When can you trust feature selection? -- I: A condition-based analysis of LASSO and generalised hardness of approximation
This addresses trustworthiness in classical feature selection for researchers and practitioners, showing fundamental limits and offering a conditional solution, though it is incremental in refining theoretical understanding.
The paper establishes that no algorithm can reliably compute the correct support sets for LASSO feature selection from approximate input, but provides an efficient algorithm that works for well-posed inputs with finite condition number, running in polynomial time and never producing wrong answers for ill-posed inputs.

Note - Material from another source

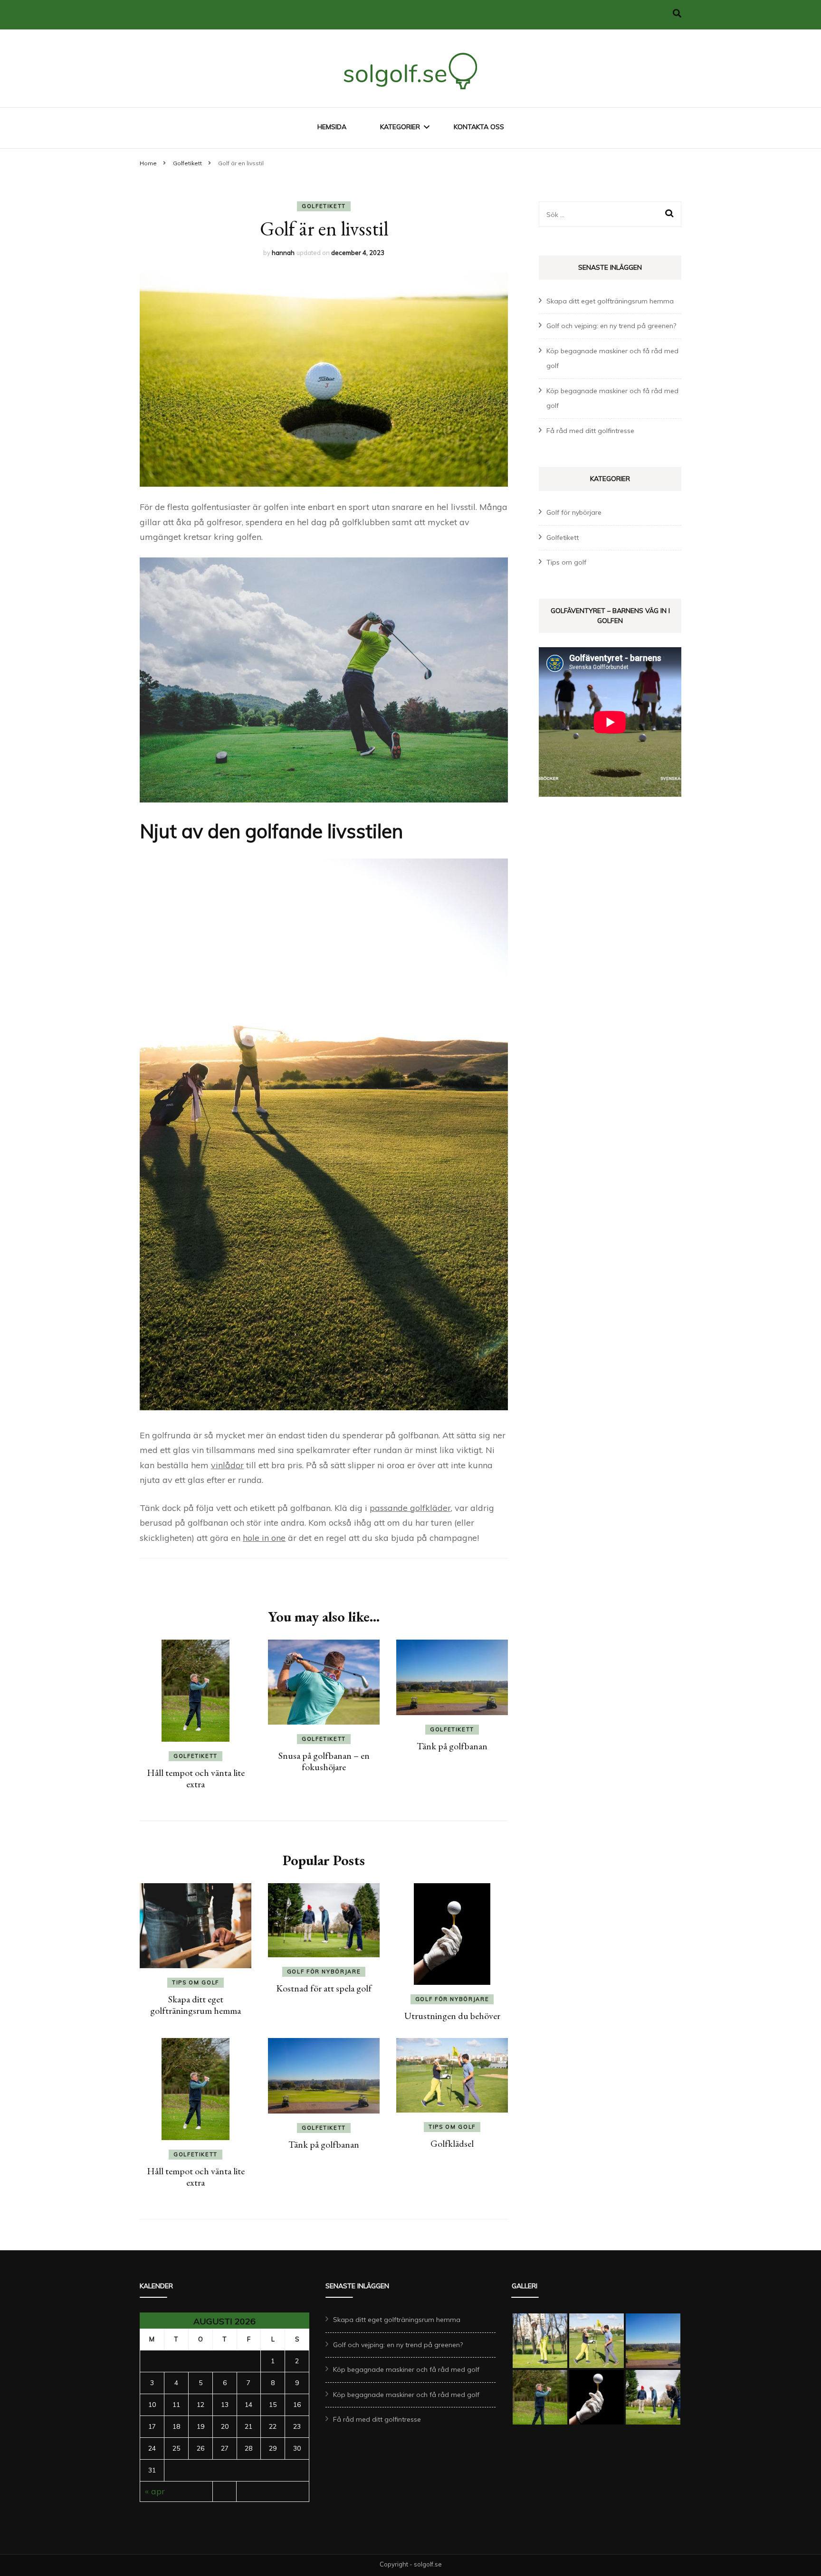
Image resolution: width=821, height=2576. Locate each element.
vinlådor (227, 1465)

The arrival of AI techniques in computations, with the potential for hallucinations and non-robustness, has made trustworthiness of algorithms a focal point. However, trustworthiness of the many classical approaches are not well understood. This is the case for feature selection, a classical problem in the sciences, statistics, machine learning etc. Here, the LASSO optimisation problem is standard. Despite its widespread use, it has not been established when the output of algorithms attempting to compute support sets of minimisers of LASSO in order to do feature selection can be trusted. In this paper we establish how no (randomised) algorithm that works on all inputs can determine the correct support sets (with probability $> 1/2$) of minimisers of LASSO when reading approximate input, regardless of precision and computing power. However, we define a LASSO condition number and design an efficient algorithm for computing these support sets provided the input data is well-posed (has finite condition number) in time polynomial in the dimensions and logarithm of the condition number. For ill-posed inputs the algorithm runs forever, hence, it will never produce a wrong answer. Furthermore, the algorithm computes an upper bound for the condition number when this is finite. Finally, for any algorithm defined on an open set containing a point with infinite condition number, there is an input for which the algorithm will either run forever or produce a wrong answer. Our impossibility results stem from generalised hardness of approximation -- within the Solvability Complexity Index (SCI) hierarchy framework -- that generalises the classical phenomenon of hardness of approximation.